**STATED GOAL**
Return the entries word for word, starting at the line containing "Given: Click the" and running through the last entry, both ends included. Leave the pictures out.

**RECORDED INFORMATION**
----------
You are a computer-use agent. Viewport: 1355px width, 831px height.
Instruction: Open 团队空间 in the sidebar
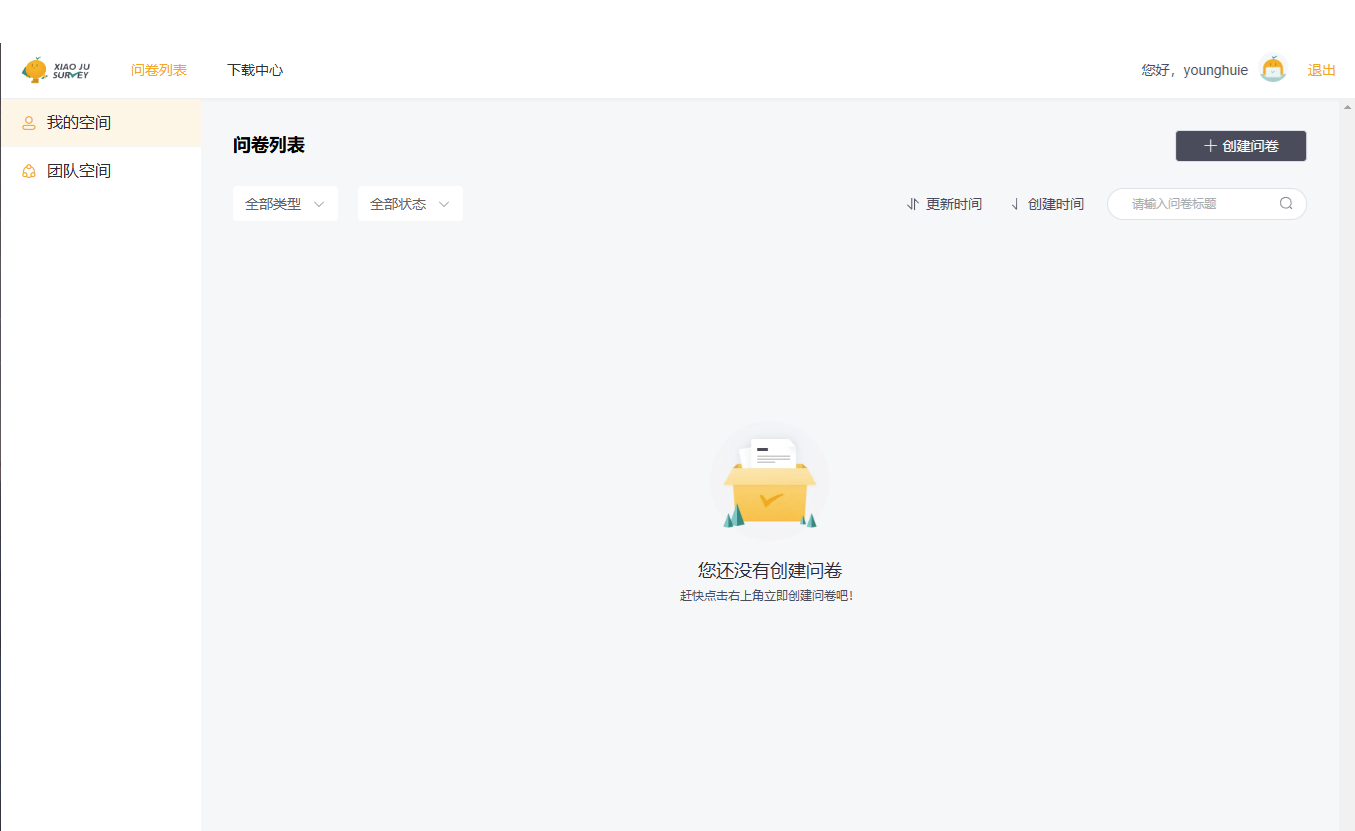(x=79, y=171)

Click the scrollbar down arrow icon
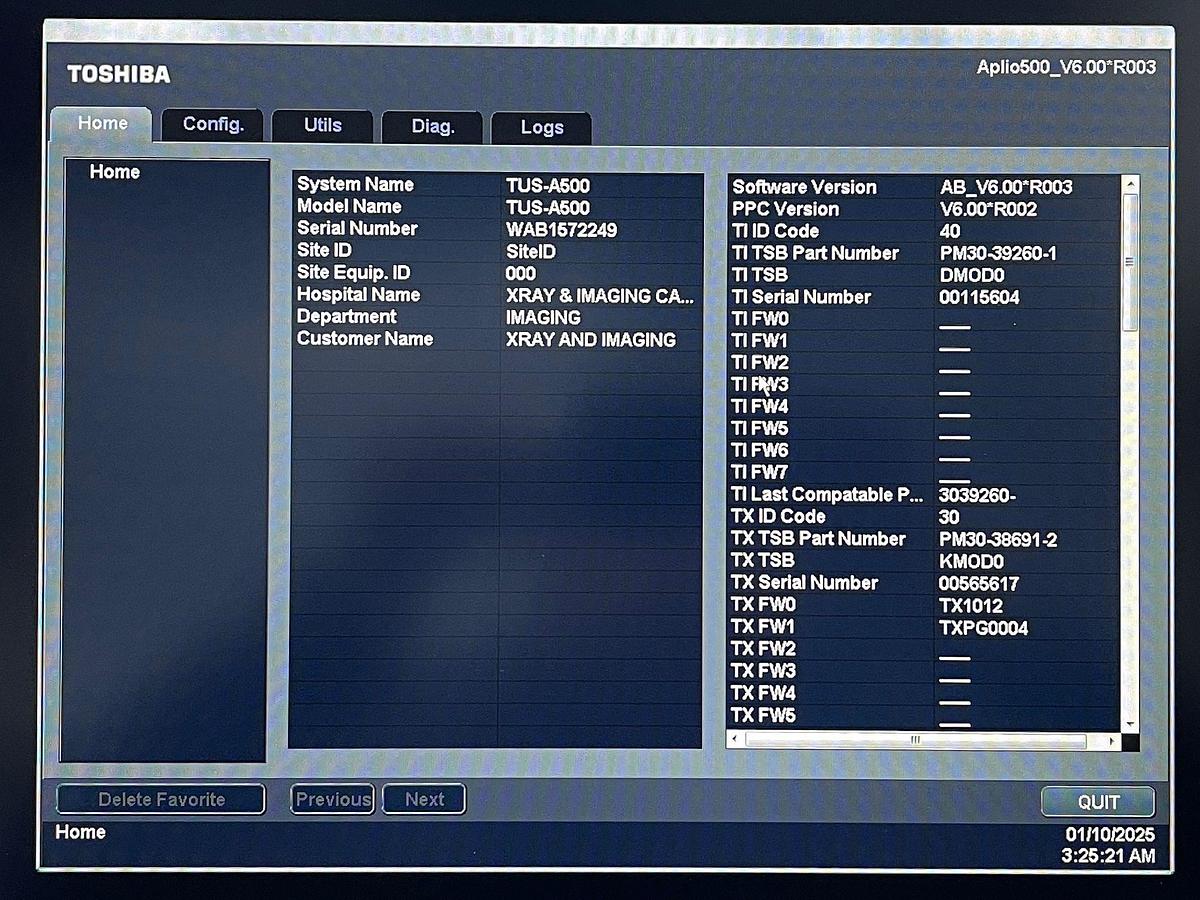(x=1131, y=722)
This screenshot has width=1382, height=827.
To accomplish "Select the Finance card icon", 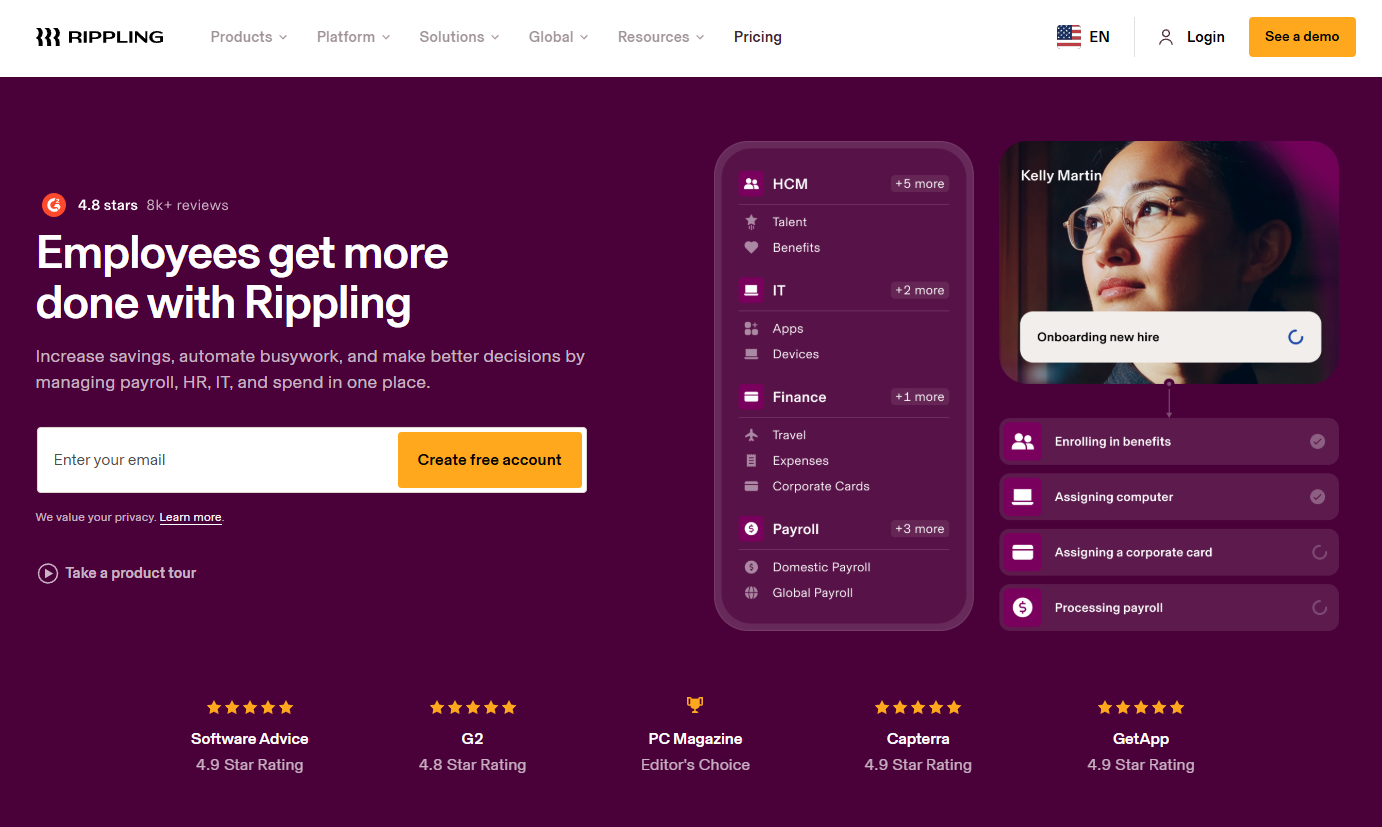I will (751, 397).
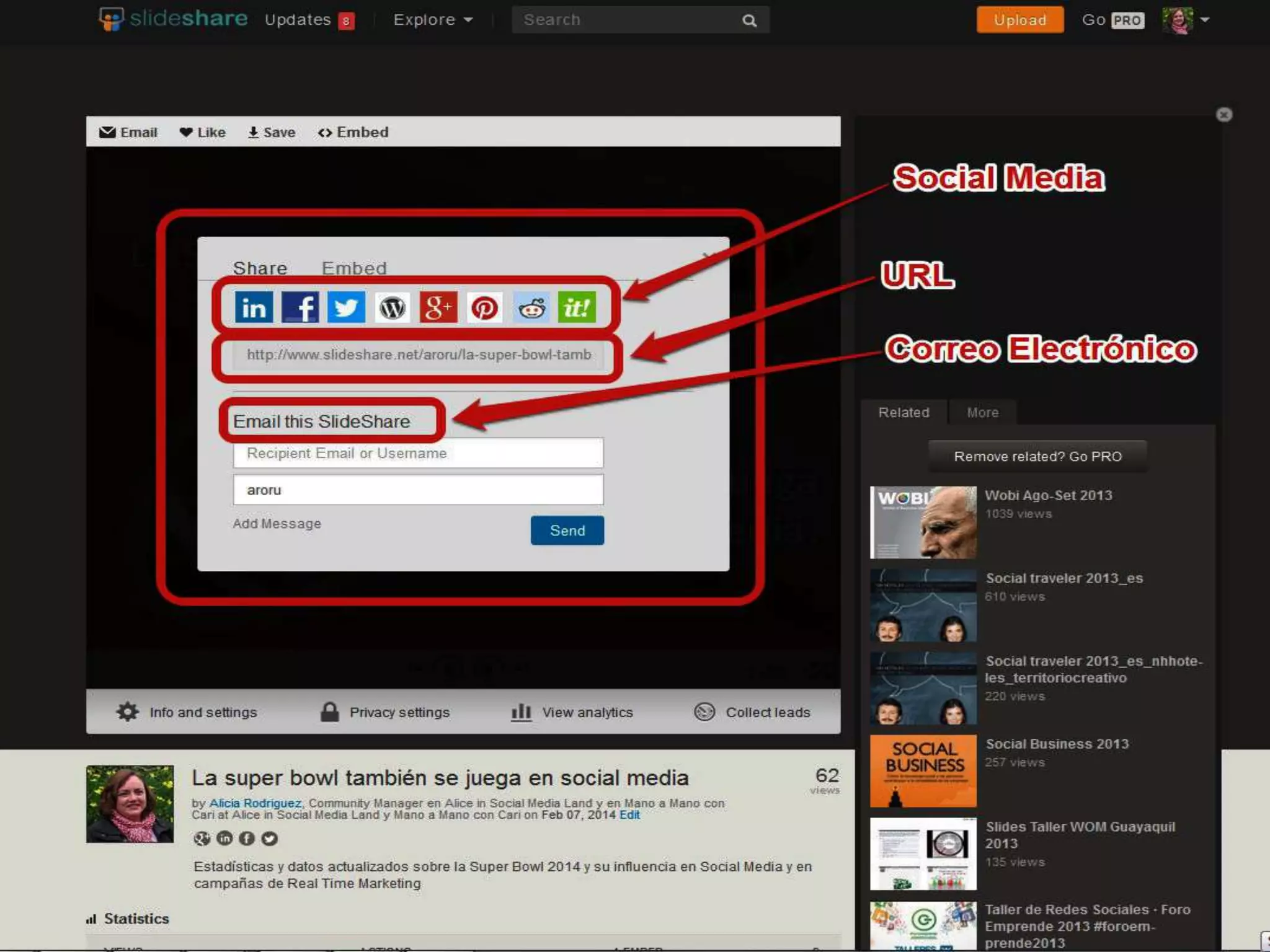This screenshot has height=952, width=1270.
Task: Share on Google Plus icon
Action: pyautogui.click(x=438, y=307)
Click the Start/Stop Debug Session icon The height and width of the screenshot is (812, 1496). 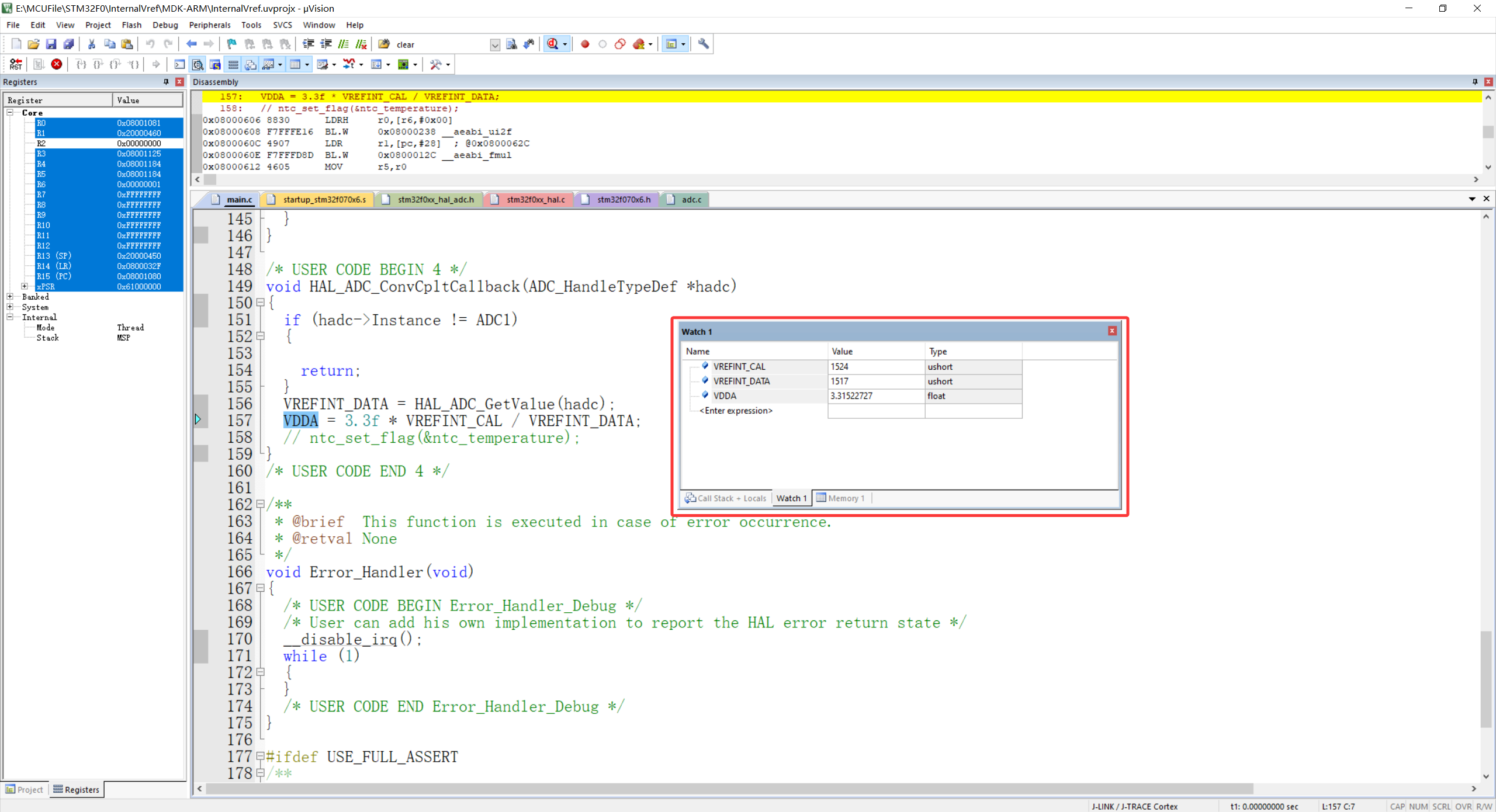tap(553, 44)
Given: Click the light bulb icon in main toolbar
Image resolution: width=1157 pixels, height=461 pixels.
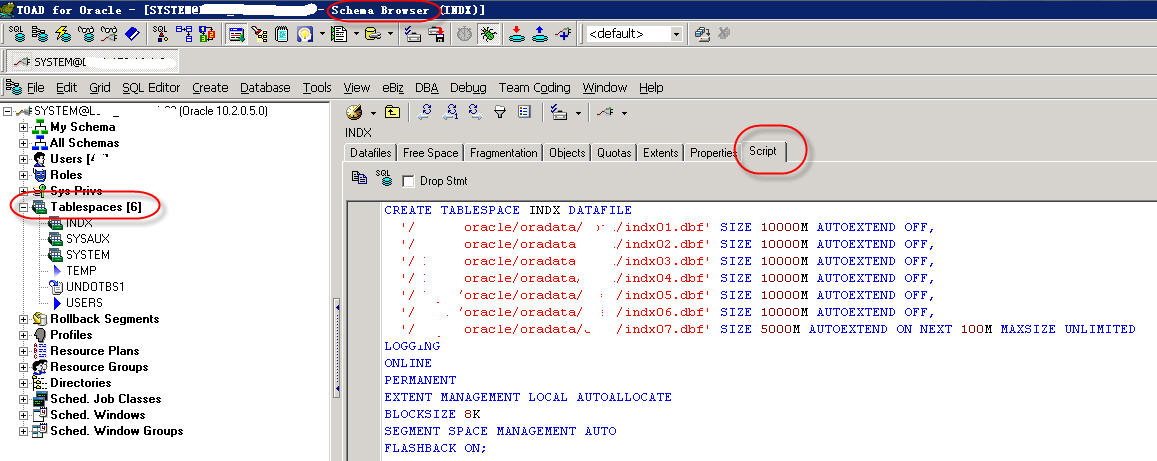Looking at the screenshot, I should pos(304,34).
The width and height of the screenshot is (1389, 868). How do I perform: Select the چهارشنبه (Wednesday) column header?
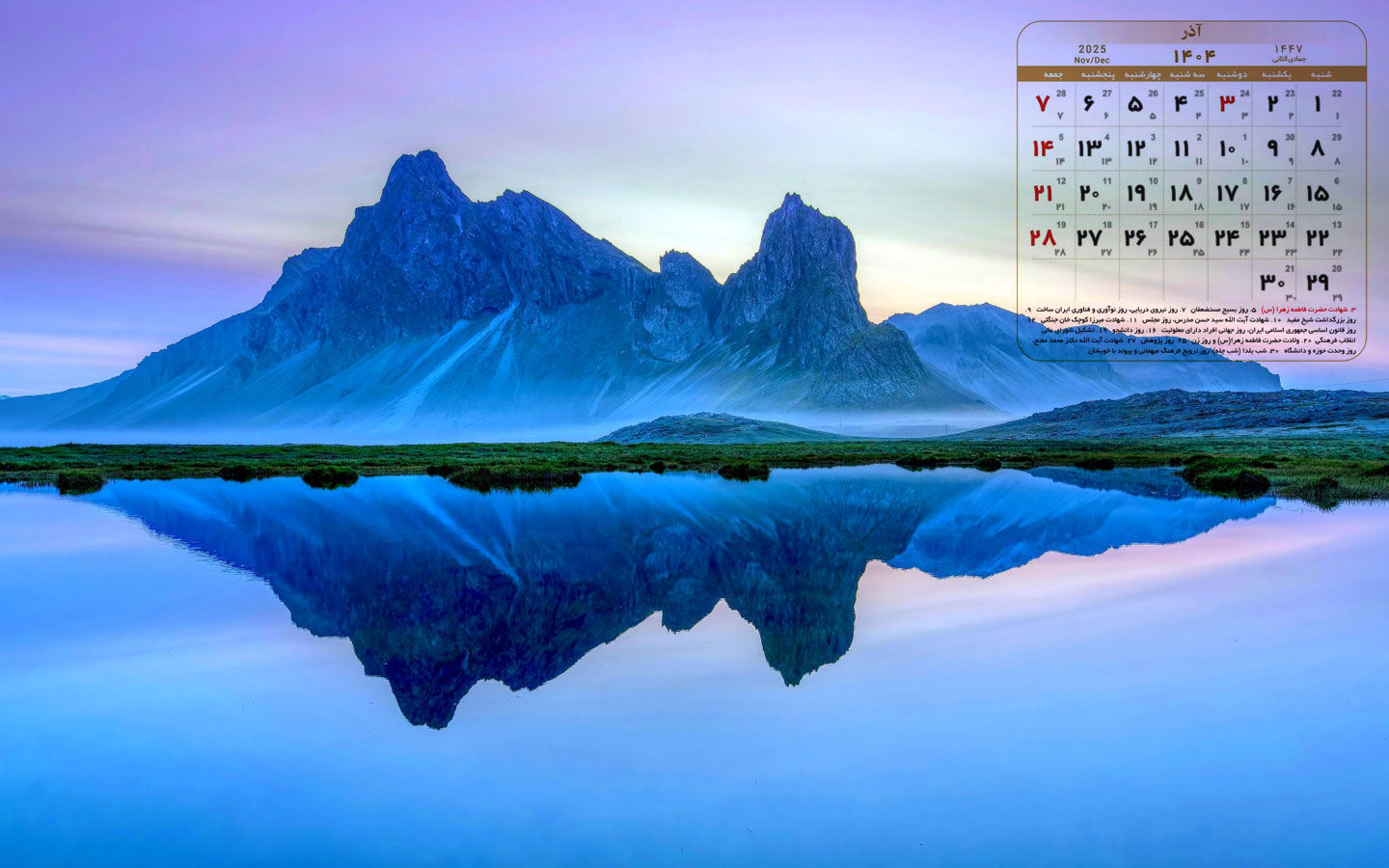(1142, 74)
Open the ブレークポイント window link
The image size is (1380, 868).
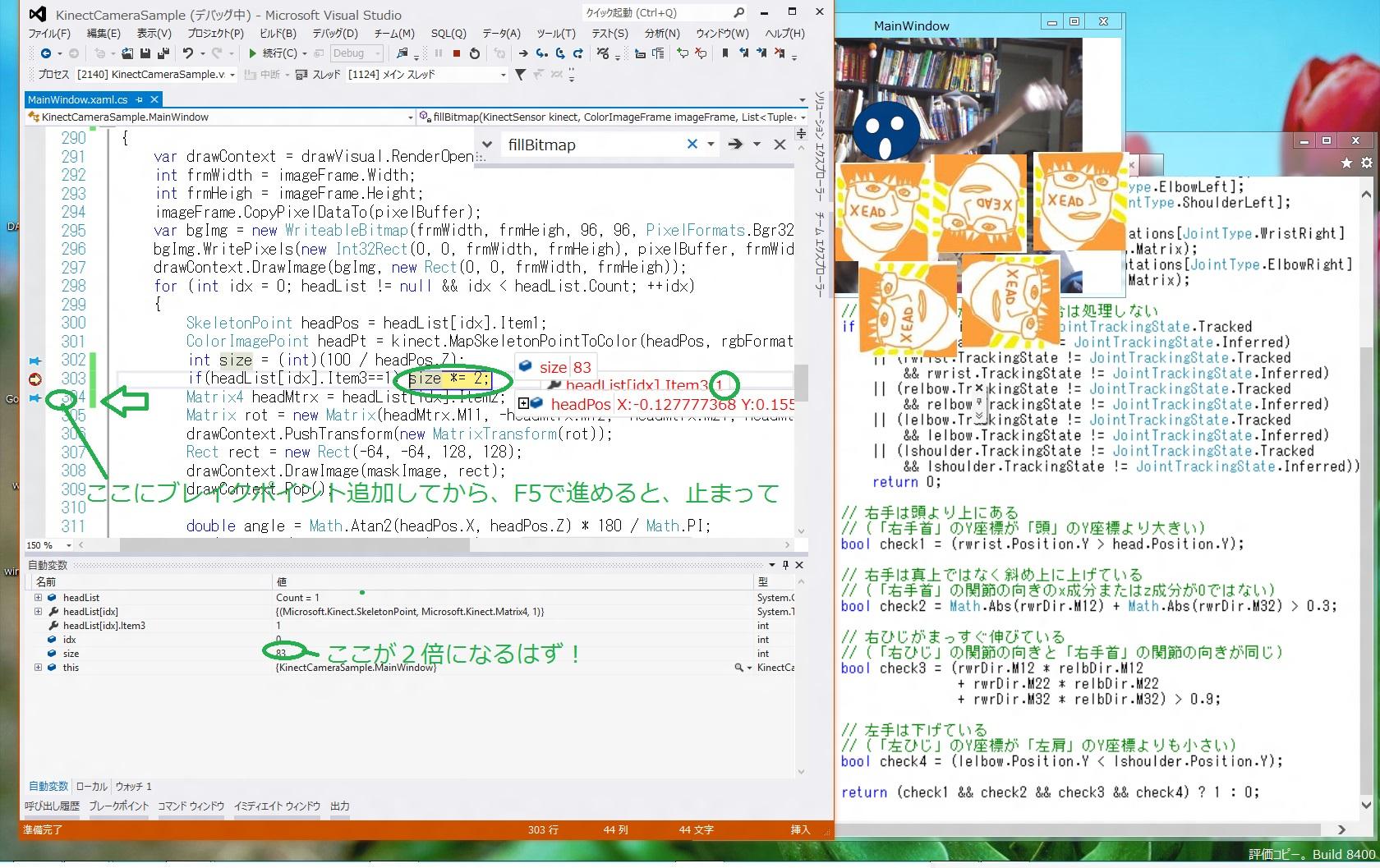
----------
**WRITTEN SOLUTION**
Given: Click the light bulb icon in main toolbar
Image resolution: width=1157 pixels, height=461 pixels.
Looking at the screenshot, I should pos(304,34).
The width and height of the screenshot is (1389, 868). How do I perform: Select the چهارشنبه (Wednesday) column header?
(1142, 74)
Open the ブレークポイント window link
The image size is (1380, 868).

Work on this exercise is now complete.